After sharing their findings, the fabulous Brighton Museum learning assistant,  Penny Balchin, led a costume handling session looking at the change in clothes from victorian times – 1960’s and how these changes related to other social and political changes in national and internationally. The pupils had great fun trying on costumes, not everyone was willing at first by the end they were all dressing up.  

The last activity demanded imagination and a bit of detective work. The group were presented with an old suitcase and were told it had been left at Brighton Station. The objects inside might provide some clues to who owned the suitcase and why it was left there. Their task was to open the suitcase and carefully take out the objects and then work in groups to come up with a story about the owner/s and what might have happened. They came up with some very imaginative stories and presented them back to each other.

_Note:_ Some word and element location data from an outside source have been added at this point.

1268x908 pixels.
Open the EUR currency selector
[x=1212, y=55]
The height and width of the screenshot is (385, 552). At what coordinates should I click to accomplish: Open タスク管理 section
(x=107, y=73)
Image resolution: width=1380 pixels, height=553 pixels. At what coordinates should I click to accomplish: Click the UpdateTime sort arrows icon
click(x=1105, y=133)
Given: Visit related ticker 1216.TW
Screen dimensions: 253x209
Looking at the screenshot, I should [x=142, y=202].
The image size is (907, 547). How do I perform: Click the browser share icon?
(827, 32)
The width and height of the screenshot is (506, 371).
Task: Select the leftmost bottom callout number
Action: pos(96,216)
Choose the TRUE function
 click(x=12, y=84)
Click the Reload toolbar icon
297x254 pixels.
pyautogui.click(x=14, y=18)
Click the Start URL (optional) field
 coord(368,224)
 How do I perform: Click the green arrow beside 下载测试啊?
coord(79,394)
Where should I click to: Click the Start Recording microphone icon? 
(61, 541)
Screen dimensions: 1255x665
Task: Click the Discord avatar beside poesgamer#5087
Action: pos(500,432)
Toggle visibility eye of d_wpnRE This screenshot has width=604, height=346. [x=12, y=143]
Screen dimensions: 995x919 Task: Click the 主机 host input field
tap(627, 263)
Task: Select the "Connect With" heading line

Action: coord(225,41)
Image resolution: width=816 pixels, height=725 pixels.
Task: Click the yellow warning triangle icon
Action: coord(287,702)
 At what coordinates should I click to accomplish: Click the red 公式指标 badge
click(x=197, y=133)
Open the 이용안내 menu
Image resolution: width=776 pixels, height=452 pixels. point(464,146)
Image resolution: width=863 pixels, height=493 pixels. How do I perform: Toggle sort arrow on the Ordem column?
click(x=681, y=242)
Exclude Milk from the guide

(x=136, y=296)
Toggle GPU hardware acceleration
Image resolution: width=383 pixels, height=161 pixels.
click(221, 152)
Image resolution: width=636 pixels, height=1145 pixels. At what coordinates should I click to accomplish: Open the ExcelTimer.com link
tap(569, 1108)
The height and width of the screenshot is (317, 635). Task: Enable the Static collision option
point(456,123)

Next week oral history training!

Wednesday, 4 November 2015

Introduction to Screen Archive South East

Frank Gray from Screen Archive South East met with Longhill pupils today to introduce the film archive and show some potential material we could use including shots of Brighton streets and the beach from the 1950's, primary children from Knoll Primary school carrying on with lessons with their gas masks on from the 40's. Frank asked the group what life may have been like before television and showed some images from the Ice Rink in Brighton which was a popular activity and past time.